PROMPT - Could you copy the data word for word, from the line with "will [238, 154]." to the line with "(x=660, y=643)", including both of those lines?

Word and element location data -
>>>

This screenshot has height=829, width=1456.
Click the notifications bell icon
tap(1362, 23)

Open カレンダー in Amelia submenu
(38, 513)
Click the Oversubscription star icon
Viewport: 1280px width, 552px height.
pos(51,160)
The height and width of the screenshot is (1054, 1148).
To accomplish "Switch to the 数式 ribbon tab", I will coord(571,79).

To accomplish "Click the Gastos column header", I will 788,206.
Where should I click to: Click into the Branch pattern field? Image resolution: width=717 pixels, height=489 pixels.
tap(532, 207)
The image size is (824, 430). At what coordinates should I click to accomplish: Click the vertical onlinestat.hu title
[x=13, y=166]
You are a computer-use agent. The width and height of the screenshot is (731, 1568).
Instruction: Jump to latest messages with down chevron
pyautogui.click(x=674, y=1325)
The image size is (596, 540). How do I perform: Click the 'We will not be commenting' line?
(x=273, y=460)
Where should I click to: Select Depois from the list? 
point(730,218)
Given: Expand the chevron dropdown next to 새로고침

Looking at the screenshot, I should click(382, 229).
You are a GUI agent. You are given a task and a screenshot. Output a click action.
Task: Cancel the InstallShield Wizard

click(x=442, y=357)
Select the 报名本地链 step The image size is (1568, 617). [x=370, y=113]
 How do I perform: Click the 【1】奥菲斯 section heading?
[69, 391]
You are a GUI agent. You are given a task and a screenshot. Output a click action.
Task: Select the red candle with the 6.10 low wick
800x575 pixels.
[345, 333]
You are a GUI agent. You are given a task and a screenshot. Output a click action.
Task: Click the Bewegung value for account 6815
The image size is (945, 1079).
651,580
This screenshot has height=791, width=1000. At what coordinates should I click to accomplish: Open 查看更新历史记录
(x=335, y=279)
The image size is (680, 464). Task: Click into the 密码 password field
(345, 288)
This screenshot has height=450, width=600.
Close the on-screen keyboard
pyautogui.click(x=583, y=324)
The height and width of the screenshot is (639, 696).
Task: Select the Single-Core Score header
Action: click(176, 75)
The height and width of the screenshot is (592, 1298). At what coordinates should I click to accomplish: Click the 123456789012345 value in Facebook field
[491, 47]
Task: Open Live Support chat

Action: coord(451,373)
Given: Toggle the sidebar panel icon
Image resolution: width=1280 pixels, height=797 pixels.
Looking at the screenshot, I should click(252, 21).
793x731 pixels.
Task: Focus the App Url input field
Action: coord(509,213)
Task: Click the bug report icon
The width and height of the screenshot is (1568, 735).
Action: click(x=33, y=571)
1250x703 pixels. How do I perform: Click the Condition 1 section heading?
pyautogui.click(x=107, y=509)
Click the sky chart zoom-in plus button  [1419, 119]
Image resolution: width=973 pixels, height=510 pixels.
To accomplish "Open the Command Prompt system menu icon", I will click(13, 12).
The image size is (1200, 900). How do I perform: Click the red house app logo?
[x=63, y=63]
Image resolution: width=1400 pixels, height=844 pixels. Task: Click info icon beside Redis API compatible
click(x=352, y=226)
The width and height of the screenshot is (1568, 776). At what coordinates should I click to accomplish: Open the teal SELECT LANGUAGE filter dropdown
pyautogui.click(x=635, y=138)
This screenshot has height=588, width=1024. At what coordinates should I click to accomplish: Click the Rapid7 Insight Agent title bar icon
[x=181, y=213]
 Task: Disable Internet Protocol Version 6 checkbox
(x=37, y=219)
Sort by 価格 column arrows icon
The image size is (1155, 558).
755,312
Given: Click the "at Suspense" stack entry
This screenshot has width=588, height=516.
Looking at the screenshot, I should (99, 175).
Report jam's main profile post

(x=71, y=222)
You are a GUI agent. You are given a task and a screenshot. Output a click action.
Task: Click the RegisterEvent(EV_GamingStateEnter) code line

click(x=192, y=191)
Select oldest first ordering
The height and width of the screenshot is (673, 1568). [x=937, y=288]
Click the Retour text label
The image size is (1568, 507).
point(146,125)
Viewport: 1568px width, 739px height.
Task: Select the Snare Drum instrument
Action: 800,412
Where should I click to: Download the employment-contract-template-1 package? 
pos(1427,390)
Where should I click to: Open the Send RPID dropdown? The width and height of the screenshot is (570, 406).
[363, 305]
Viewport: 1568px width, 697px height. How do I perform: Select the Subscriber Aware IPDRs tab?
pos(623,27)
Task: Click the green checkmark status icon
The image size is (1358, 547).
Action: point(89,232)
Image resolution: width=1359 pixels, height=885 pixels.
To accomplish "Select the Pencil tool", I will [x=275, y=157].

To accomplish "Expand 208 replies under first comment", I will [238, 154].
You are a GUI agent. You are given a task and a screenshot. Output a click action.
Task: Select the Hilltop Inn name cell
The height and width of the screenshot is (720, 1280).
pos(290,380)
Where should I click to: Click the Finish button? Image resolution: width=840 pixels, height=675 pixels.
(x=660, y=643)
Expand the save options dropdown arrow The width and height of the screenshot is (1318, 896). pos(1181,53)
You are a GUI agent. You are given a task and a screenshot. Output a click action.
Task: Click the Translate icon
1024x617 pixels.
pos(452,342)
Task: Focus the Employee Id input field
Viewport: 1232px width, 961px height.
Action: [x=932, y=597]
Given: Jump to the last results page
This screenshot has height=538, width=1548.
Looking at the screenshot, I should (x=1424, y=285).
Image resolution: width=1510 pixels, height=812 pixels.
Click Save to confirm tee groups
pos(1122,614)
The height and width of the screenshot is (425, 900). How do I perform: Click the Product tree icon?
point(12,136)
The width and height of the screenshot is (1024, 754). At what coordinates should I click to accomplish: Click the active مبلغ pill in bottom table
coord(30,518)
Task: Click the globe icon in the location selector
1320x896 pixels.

<<<

RESPONSE -
To accomplish "Expand 208 replies under first comment", I will [238, 154].
You are a GUI agent. You are given a task and a screenshot. Output a click action.
Task: Select the Hilltop Inn name cell
The height and width of the screenshot is (720, 1280).
pos(290,380)
Where should I click to: Click the Finish button? Image resolution: width=840 pixels, height=675 pixels.
(x=660, y=643)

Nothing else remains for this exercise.